The Linux Advantage
Filed under: Hybrid NVRs, Cybersecurity
Many of us may not put much thought into our computer’s operating system (OS) beyond its user-friendliness or what we’re accustomed to – and therefore comfortable with – using. But for larger technological applications, there’s a lot of debate as to which OS is better and why?
When it comes to your video surveillance system, some of the advantages of choosing Linux include increased security and reliability, and, due to recent technological advances, unprecedented scalability.
Customizable and with unprecedented scalability
This is perhaps one of Linux’s greatest advantages. It is an open-source product that can be customized (see more details on this below), which includes increasing its scalability. For example, the latest release of March Networks Command™ Recording Software (CRS) works with a Linux-based OS and offers an unprecedented ability to support up to 3,000 IP channels on one server.
This scale has been achieved by leveraging Docker™ container technology, an open source platform that can speed the delivery of cloud-based applications, centralized video storage, and cloud recording – all elements of the March Networks video management software (VMS) roadmap.
With a Linux VMS that scales to support so many cameras, it’s possible to lower your video surveillance infrastructure costs with fewer servers. You could, for example, choose to move toward a centralized storage model by streaming your cameras to just one server in an on-site data center.
Security and reliability
The debate over operating system (OS) security is both complicated and typically takes on a certain intensity, depending on your perspective. Regardless of your position, there are several key factors that in our opinion improve the security of Linux.
As previously mentioned, it is open-source software, meaning its source code is openly shared so users can inspect, modify, and enhance the program as they wish. This differs from an OS such as Windows, which is proprietary or closed-source software, meaning users don’t have access to the source code and, therefore, can’t modify it.
It can be argued that video recorders embedded with Linux, for example, are more secure because the ability to customize enables engineers to remove any extraneous code and strip out any unnecessary applications. By doing so, they’re also removing potential security vulnerabilities, since the majority of computer viruses and hacker attacks are designed to target the most common OS services and server and desktop applications. And since the OS isn’t constantly executing unnecessary application code because fewer things are running, there’s less opportunity for issues to arise, resulting in greater reliability.

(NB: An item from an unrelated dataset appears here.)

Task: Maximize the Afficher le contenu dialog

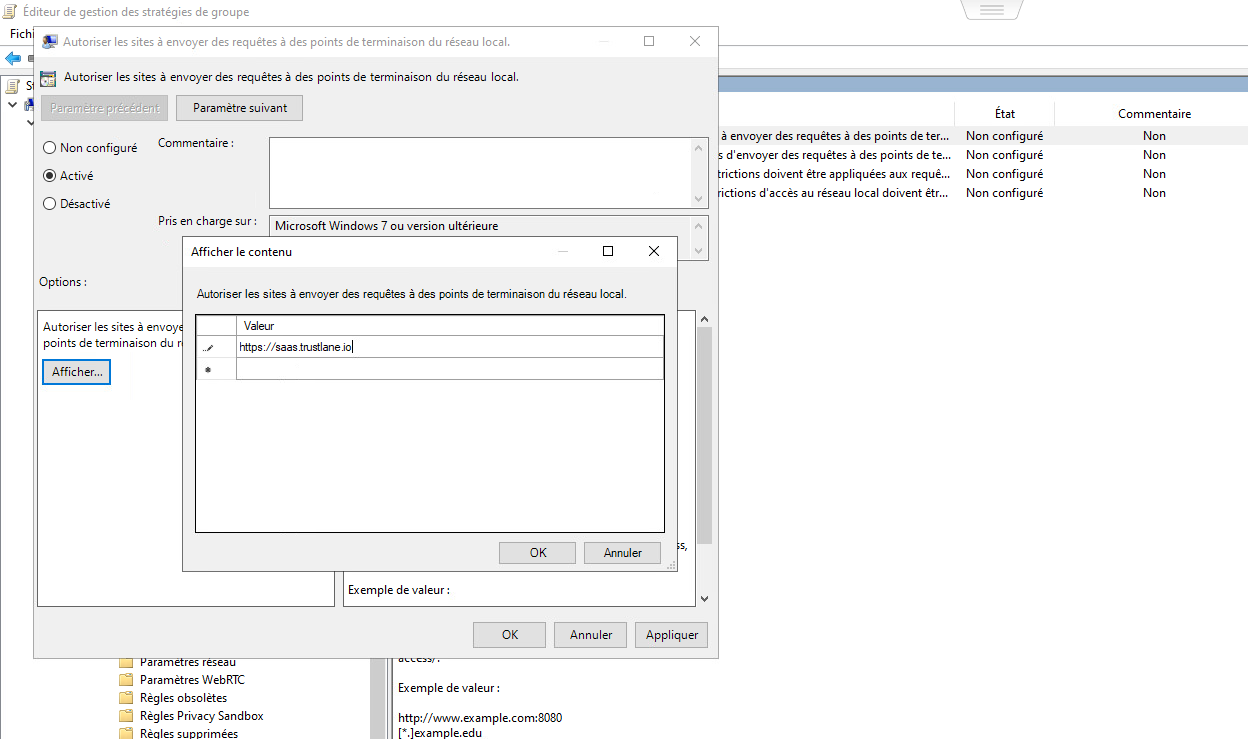Action: point(607,252)
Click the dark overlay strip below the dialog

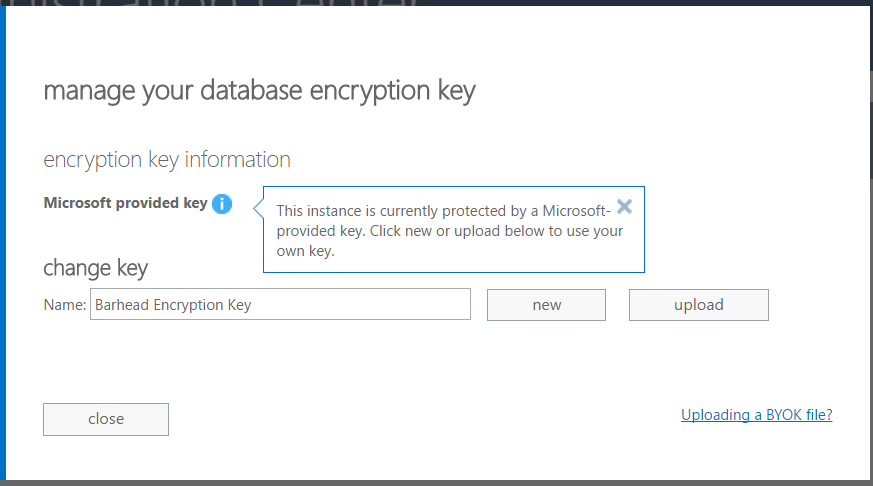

Additionally, the large developer pool working with Linux’s open source OS code results in a higher likelihood that any security loopholes will be caught faster. Furthermore, there is less opportunity for users to have “root” privileges, which provides tighter control over what an application has access to, and the impact it can have on the system. This tighter control makes it more difficult for malicious software to gain access to key systems.
The removal of unnecessary services (e.g., email, web browsers, and social media apps) adds further protection and reduces the services in Linux that are available for attack by malicious software. Additionally, the removal of unwanted services leads to a smaller kernel size. Since the kernel is stored within non-volatile flash ram, rather than on a spinning disk, the reduced size means the flash memory can be smaller, resulting in reduced unit costs (which can be passed on to customers).
Removing non-critical modules leads to a reduced number of code paths within the application. Not only does this decrease the total volume of the code, but it also contributes to a reduction in the volume of interactions between modules. Removal of code results in fewer areas where defects can be introduced, leading to enhanced reliability. In addition, all non-essential network ports can be/are removed or locked.
Finally, by developing a custom OS kernel, developers (like ours here at March Networks) can take direct control over device drivers, updates and patches. There is no reliance on fixes coming from third-parties, and there is no possibility that an auto-applied system update will have a negative impact on the system.